Model, doesn't return simulated distribution

I need to use probabilistic modeling to understand the underlying behavior of a system that generates lots of data. Each time the process runs, the unknown random variable Y is sampled and compared with a second known (but not constant) value x and 1 of 3 outcomes occurs 0) Y > x, 1) Y <= x and no additional information is given or 2) Y <= x and we learn the value of Y. For now, I am studying the abilities and limitations of the model on simulated data (the real world is a bit messier than the description above).

I use a little R script to generate 1mln Y from a Normal(15,3) distribution (arbitrary but near where I might expect my real data. I generate X from a uniform(2,20) distribution (this produces about 70% case 0, but reality is more like 90-99% case 0). I also apply a random selection between cases 1 and 2, about 20% case 2. I bin the X and Y to the floor 0.01 and group the data by Y (and x in case 2) and case.

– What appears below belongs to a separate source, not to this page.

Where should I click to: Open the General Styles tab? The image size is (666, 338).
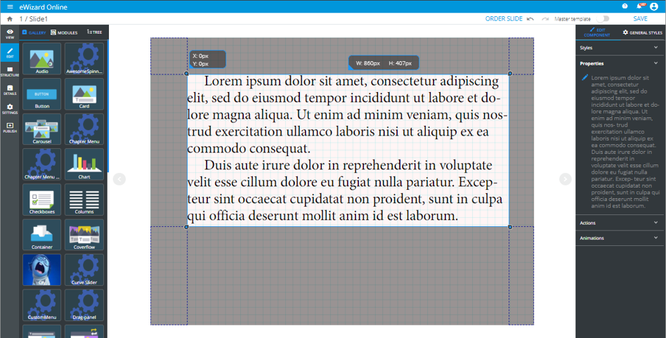click(x=642, y=32)
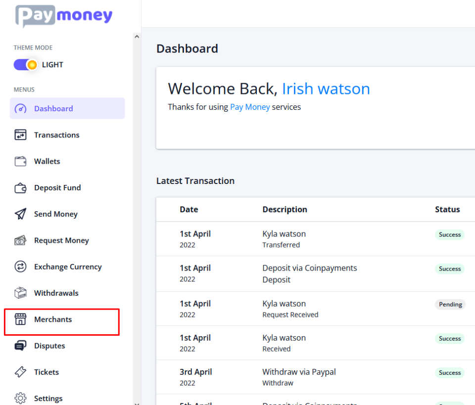
Task: Click the Paymoney logo
Action: point(64,16)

When I run the model, Y is close but not perfectly identified with mean 15.40 and SD 3.13. Am I mis-specifying something here?

  int <lower = 1> N0;
  vector[N0] CNT_0;
  vector[N0] X_0;
  int <lower = 1> N1;
  vector[N1] CNT_1;
  vector[N1] X_1;
  int<lower = 1> N2;
  vector[N2] CNT_2;
  vector[N2] X_2;
  vector[N2] Y_2;
  real mu;
  real <lower = 0> sigma;
model {
  //priors improper
  // case 0: p(Y > X)
  for (n in 1:N0)
    target += CNT_0[n] * normal_lccdf(X_0[n] | mu, sigma);
  // case 1: p(Y <= X)
  for (n in 1:N1)
    target += CNT_1[n] * normal_lcdf(X_1[n] | mu, sigma);
  // case 2: p(Y = Y_2 | Y <= X)
  for (n in 1:N2) 
    target += CNT_2[n] * (normal_lpdf(Y_2[n] | mu, sigma) - normal_lcdf(X_2[n] | mu, sigma);
generated quantities {
  real sim_Y;
  sim_Y = normal_rng(mu, sigma);

The model converges to Rhat on all parameters 1-1.01 but
mean(mu) is 15.35
mean(sigma) is 3.05
mean(sim_Y) is 15.40 with sd(sim_Y) 3.13
vs. the data simulation script which generates unknown data Y from N(15,3) with mean 15.0008 and SD 2.997

Is this just a limit in identifiability or have a misspecified something in the model. I’ve looked as modelling the binning, but when I include those components doesn’t seem to correct that the model does not identify accurately the unknown distribution.

Interestingly, it seems to work better when I leave cases 0 and 1 out of the model. As long as there is enough data from case 2, case 2 alone seems to get good estimates (the minimum seems to be something like 100,000 raw data points). I am pleased with this result, but I still have a question - why would adding the data from case 0 and case 1 bias the model?